[Data excerpts Boundary: Start]
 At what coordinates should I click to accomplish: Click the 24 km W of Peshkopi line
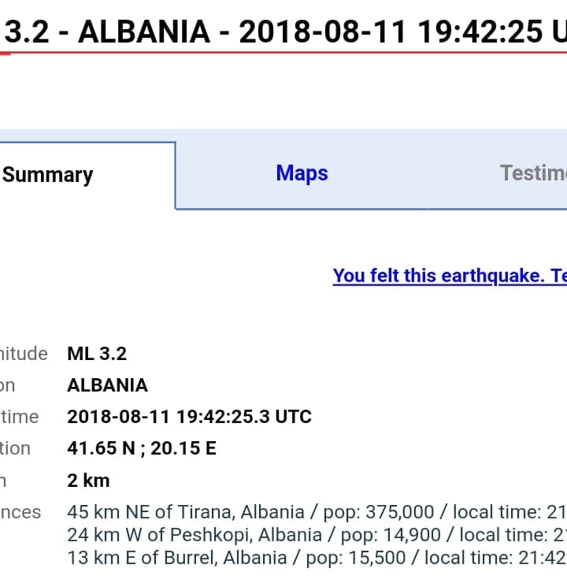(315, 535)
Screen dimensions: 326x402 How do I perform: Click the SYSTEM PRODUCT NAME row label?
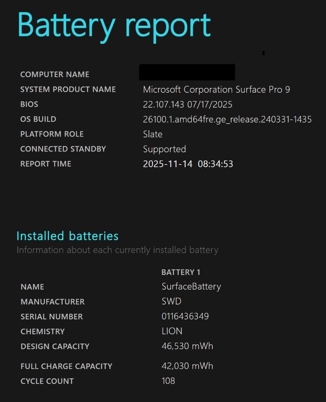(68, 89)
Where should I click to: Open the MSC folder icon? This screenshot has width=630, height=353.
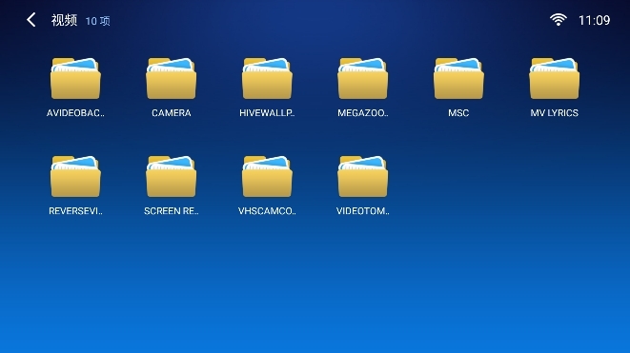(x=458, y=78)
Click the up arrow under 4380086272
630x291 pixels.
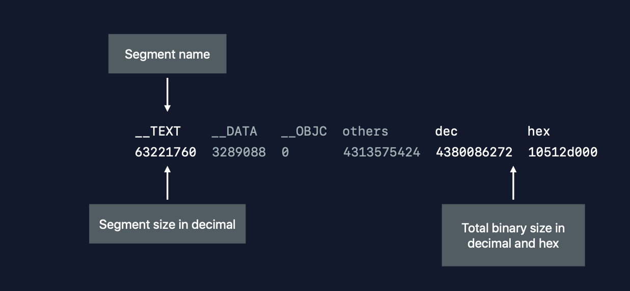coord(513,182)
[Data excerpts Boundary: End]
[Data excerpts Boundary: Start]
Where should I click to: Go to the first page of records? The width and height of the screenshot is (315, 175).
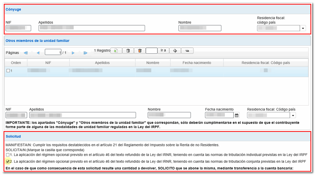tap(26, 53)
[Data excerpts Boundary: End]
• Your instructions: Print an exact copy of the lines above, from the one containing "At what coordinates" through the one containing "Click the up arrow under 4380086272", and leave out the pictures.

• Answer space:
 At what coordinates should I click to accomplish: Click the 24 km W of Peshkopi line
(315, 535)
Screen dimensions: 326x402 How do I perform: Click the SYSTEM PRODUCT NAME row label?
(68, 89)
Where should I click to: Open the MSC folder icon? This screenshot has width=630, height=353.
(x=458, y=78)
Click the up arrow under 4380086272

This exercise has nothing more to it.